A run of records
^^^^^^^^
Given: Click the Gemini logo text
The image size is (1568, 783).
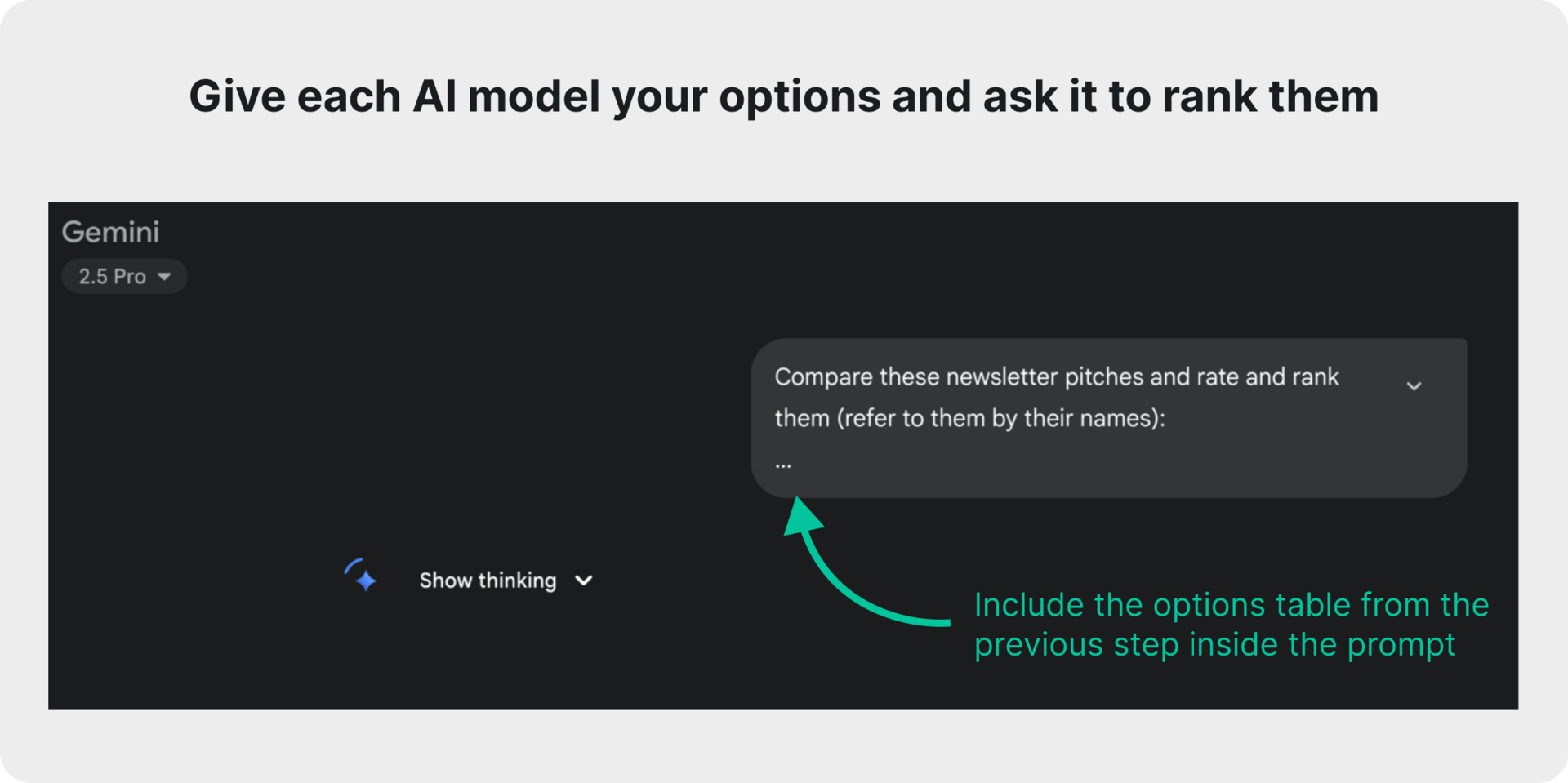Looking at the screenshot, I should coord(111,232).
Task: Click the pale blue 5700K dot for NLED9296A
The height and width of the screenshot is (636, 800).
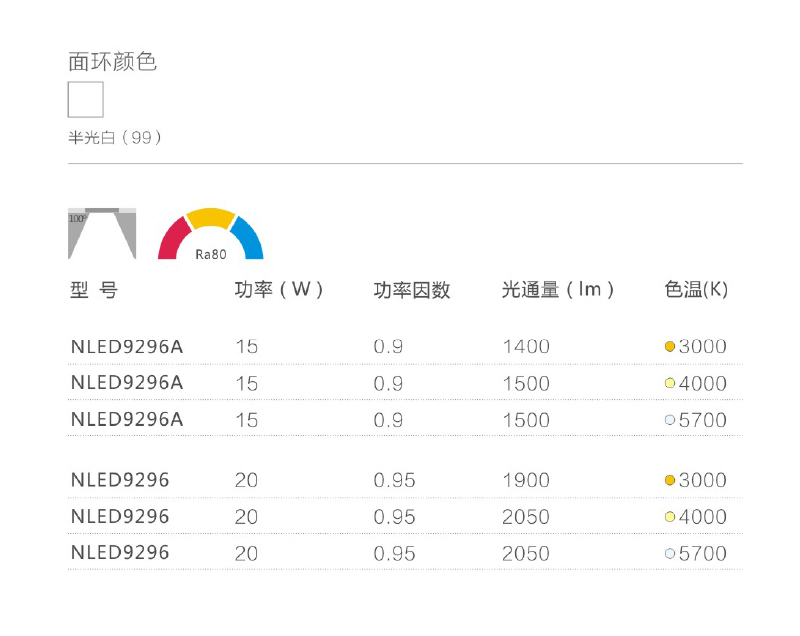Action: pos(670,420)
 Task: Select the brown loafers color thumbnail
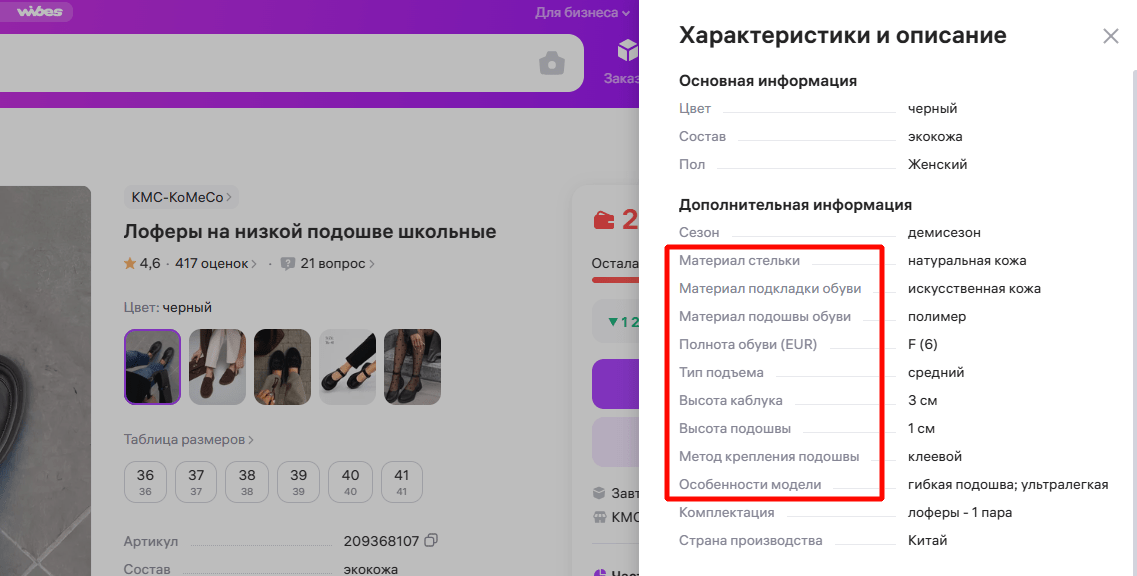pos(218,366)
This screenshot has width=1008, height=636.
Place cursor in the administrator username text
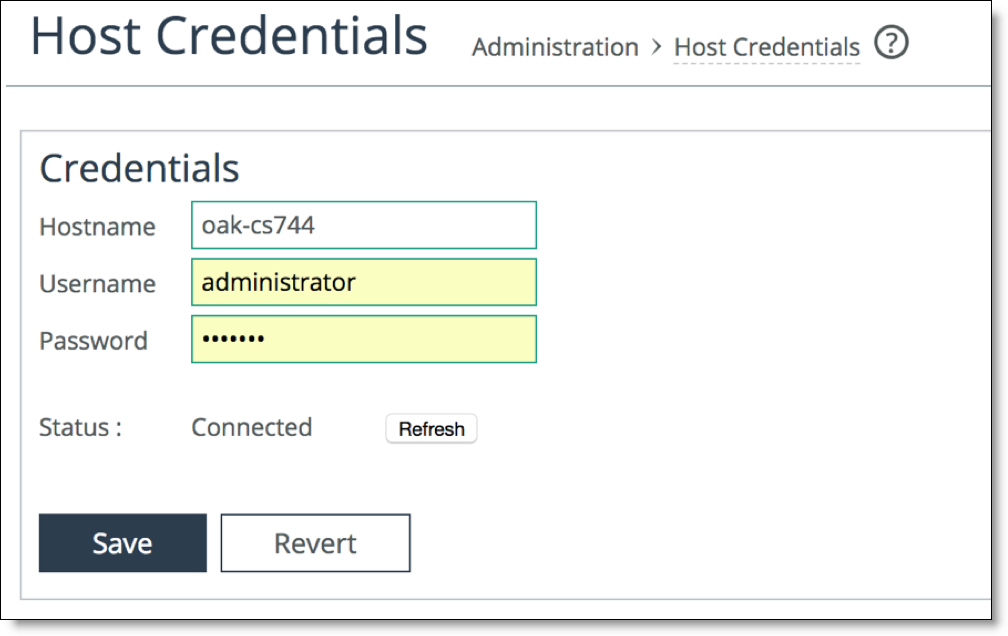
^^^^^^^^
• **REQUEST**: Set out each line of the listing above as a JSON list of strings, one string per line, skipping blank lines. Leave the pictures out.

• **EXPECTED ANSWER**:
[
  "Given: Click the Gemini logo text",
  "The image size is (1568, 783).",
  "Looking at the screenshot, I should coord(111,232).",
  "Task: Click the pale blue 5700K dot for NLED9296A",
  "The height and width of the screenshot is (636, 800).",
  "Action: pos(670,420)",
  " Task: Select the brown loafers color thumbnail",
  "pos(218,366)",
  "This screenshot has width=1008, height=636.",
  "Place cursor in the administrator username text"
]